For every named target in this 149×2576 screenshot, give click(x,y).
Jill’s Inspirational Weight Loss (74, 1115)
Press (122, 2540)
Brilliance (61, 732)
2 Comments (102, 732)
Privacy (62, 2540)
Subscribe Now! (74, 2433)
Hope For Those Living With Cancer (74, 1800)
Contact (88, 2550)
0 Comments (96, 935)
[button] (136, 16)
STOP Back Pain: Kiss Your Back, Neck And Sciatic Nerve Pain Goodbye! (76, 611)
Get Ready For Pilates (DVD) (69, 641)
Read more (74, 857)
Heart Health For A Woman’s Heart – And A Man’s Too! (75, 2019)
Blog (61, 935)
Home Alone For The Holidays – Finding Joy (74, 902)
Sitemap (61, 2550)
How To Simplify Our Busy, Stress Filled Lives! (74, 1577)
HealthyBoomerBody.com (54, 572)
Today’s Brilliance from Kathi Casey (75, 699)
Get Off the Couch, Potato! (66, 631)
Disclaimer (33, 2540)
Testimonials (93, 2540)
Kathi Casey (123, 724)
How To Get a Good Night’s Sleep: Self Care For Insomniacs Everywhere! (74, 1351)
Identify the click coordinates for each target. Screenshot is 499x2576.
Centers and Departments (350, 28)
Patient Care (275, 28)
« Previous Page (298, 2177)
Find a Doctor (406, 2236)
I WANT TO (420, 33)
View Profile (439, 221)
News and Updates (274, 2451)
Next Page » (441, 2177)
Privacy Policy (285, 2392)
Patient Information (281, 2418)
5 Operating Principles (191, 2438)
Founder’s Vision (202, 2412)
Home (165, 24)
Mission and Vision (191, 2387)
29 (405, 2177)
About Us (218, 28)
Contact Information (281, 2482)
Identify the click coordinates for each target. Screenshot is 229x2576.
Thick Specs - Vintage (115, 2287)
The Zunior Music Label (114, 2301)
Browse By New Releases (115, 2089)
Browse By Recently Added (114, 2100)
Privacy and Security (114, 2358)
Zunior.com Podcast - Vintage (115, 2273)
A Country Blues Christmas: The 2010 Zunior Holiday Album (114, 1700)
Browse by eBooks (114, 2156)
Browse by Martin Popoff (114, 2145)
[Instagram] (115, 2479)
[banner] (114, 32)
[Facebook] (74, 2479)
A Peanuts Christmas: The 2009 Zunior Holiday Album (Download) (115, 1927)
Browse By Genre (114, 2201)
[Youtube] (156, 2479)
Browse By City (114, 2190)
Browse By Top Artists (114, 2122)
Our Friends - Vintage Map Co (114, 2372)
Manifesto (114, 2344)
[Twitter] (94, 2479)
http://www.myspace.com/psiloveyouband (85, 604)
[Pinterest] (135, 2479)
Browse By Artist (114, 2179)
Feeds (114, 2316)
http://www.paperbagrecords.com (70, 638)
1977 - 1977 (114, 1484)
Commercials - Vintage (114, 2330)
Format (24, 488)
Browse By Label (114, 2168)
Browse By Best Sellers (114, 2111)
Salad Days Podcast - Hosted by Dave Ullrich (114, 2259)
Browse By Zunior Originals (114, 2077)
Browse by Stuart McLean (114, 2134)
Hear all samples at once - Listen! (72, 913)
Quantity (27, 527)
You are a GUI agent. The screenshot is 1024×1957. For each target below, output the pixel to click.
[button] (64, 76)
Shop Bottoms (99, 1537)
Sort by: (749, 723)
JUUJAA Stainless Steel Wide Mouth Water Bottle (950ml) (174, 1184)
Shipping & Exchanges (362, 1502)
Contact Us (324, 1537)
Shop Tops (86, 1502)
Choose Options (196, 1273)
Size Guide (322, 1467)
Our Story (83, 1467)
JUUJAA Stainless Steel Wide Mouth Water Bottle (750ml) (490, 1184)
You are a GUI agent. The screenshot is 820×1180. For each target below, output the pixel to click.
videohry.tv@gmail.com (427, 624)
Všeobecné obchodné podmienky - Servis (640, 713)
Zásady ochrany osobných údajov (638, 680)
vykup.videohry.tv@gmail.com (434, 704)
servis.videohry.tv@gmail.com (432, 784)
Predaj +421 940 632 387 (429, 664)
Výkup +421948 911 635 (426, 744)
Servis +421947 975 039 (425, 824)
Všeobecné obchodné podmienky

######

◆ **What you should do**
From the data above, reproduce word for word the lines running from the line with "Privacy (62, 2540)" to the line with "Screenshot is 229x2576.", ends included.

◆ **Solution for this problem**
Privacy (62, 2540)
Subscribe Now! (74, 2433)
Hope For Those Living With Cancer (74, 1800)
Contact (88, 2550)
0 Comments (96, 935)
[button] (136, 16)
STOP Back Pain: Kiss Your Back, Neck And Sciatic Nerve Pain Goodbye! (76, 611)
Get Ready For Pilates (DVD) (69, 641)
Read more (74, 857)
Heart Health For A Woman’s Heart – And A Man’s Too! (75, 2019)
Blog (61, 935)
Home Alone For The Holidays – Finding Joy (74, 902)
Sitemap (61, 2550)
How To Simplify Our Busy, Stress Filled Lives! (74, 1577)
HealthyBoomerBody.com (54, 572)
Today’s Brilliance from Kathi Casey (75, 699)
Get Off the Couch, Potato! (66, 631)
Disclaimer (33, 2540)
Testimonials (93, 2540)
Kathi Casey (123, 724)
How To Get a Good Night’s Sleep: Self Care For Insomniacs Everywhere! (74, 1351)
Identify the click coordinates for each target. Screenshot is 499x2576.
Centers and Departments (350, 28)
Patient Care (275, 28)
« Previous Page (298, 2177)
Find a Doctor (406, 2236)
I WANT TO (420, 33)
View Profile (439, 221)
News and Updates (274, 2451)
Next Page » (441, 2177)
Privacy Policy (285, 2392)
Patient Information (281, 2418)
5 Operating Principles (191, 2438)
Founder’s Vision (202, 2412)
Home (165, 24)
Mission and Vision (191, 2387)
29 (405, 2177)
About Us (218, 28)
Contact Information (281, 2482)
Identify the click coordinates for each target. Screenshot is 229x2576.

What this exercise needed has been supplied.